YOUR ASSIGNMENT:
Starting at the line that contains "The width and height of the screenshot is (1200, 470).", write out every line through the end of the records below exactly as it appears, and leave out all pictures.

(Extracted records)
>>>>

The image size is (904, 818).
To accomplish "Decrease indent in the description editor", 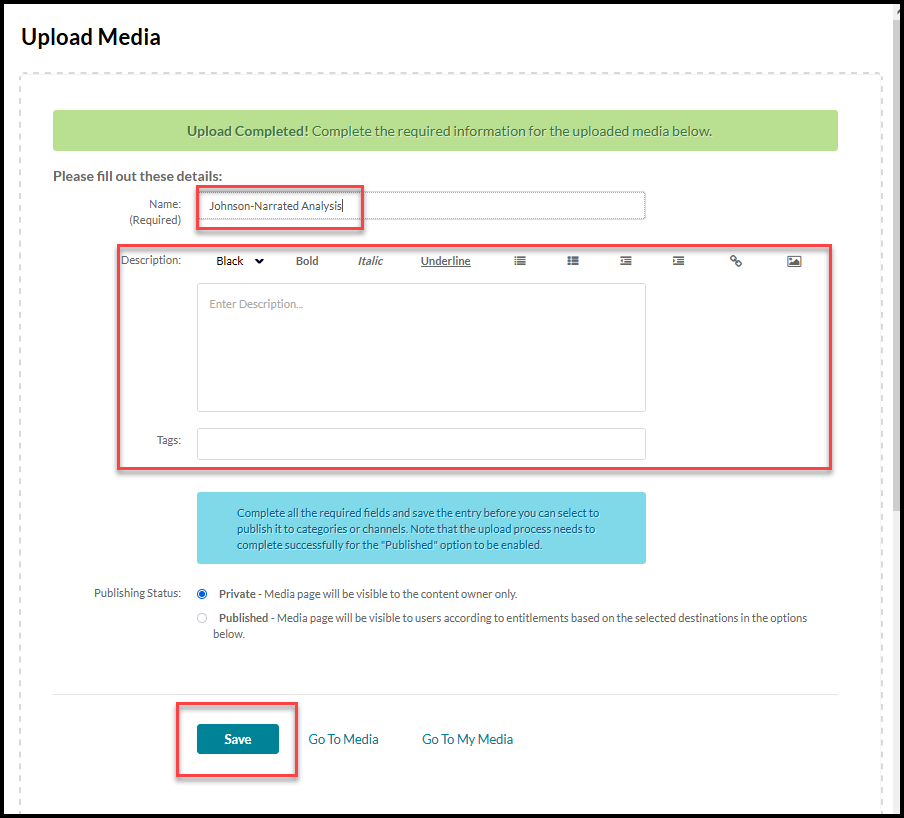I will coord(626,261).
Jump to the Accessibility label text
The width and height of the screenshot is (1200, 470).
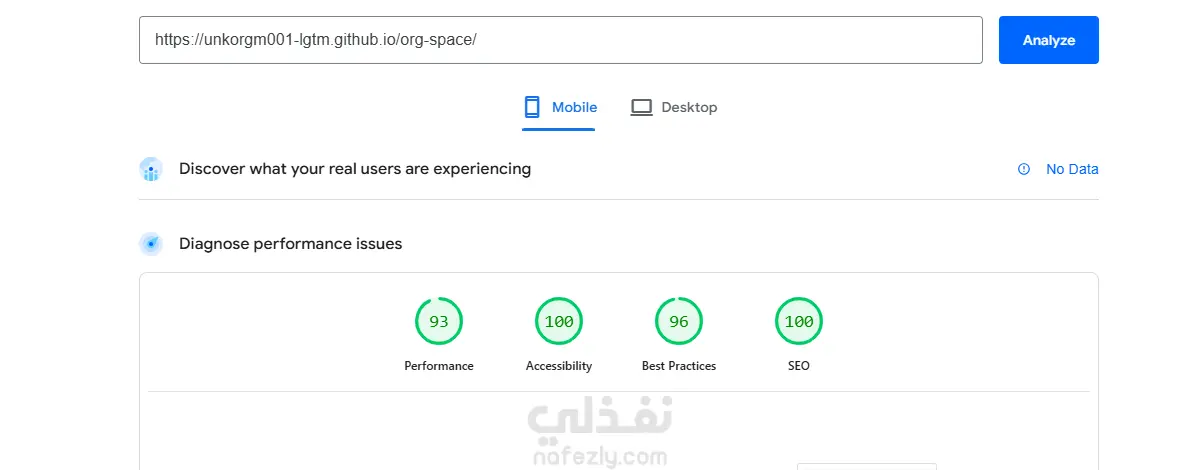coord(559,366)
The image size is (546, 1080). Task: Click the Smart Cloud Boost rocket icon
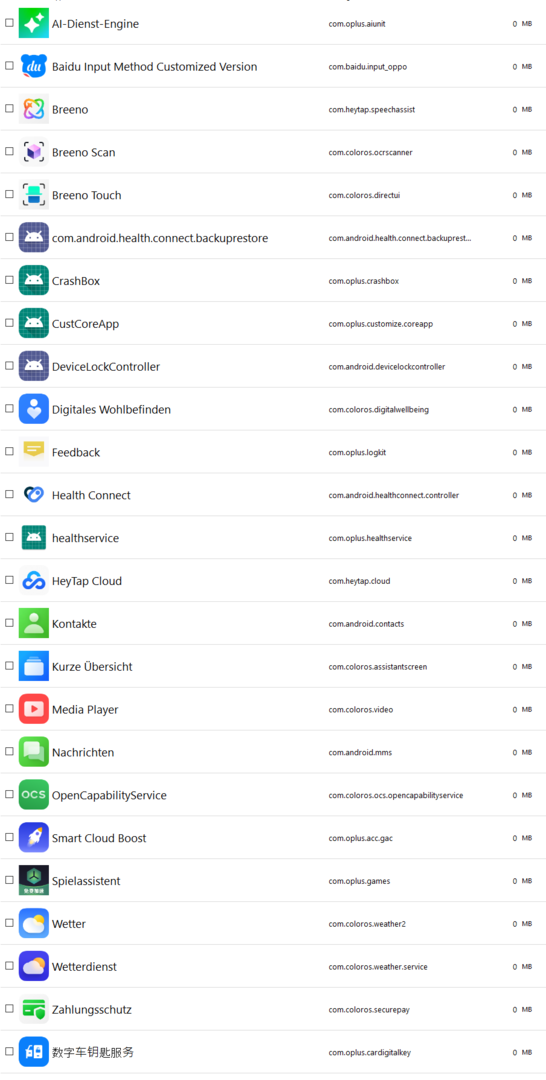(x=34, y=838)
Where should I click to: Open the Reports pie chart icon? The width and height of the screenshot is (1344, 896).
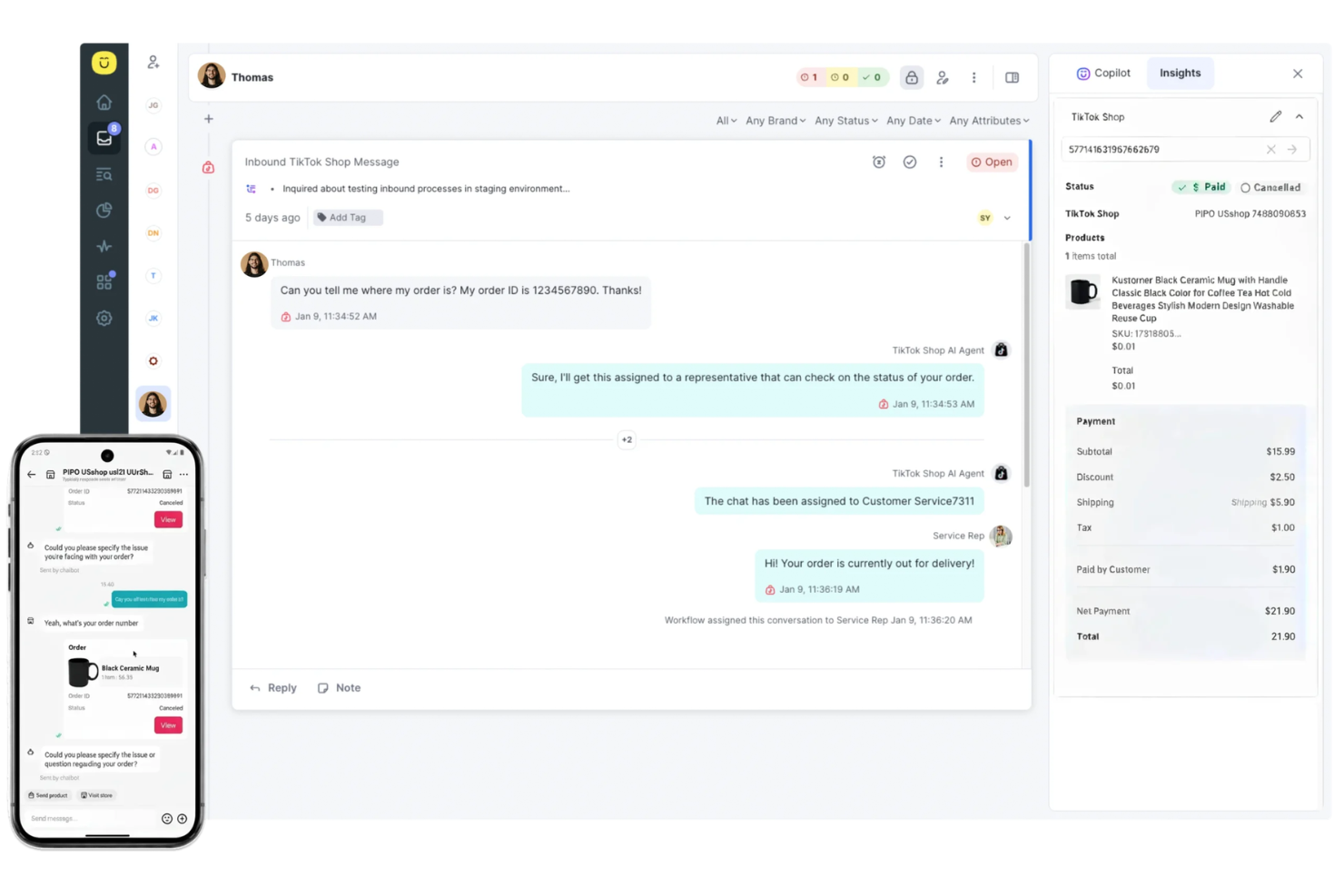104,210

<<<<

OUTPUT FOR THIS EXERCISE:
The width and height of the screenshot is (1200, 470).
coord(559,366)
The image size is (546, 1080). Task: Click the Smart Cloud Boost rocket icon
(x=34, y=838)
Where should I click to: Open the Reports pie chart icon? The width and height of the screenshot is (1344, 896).
104,210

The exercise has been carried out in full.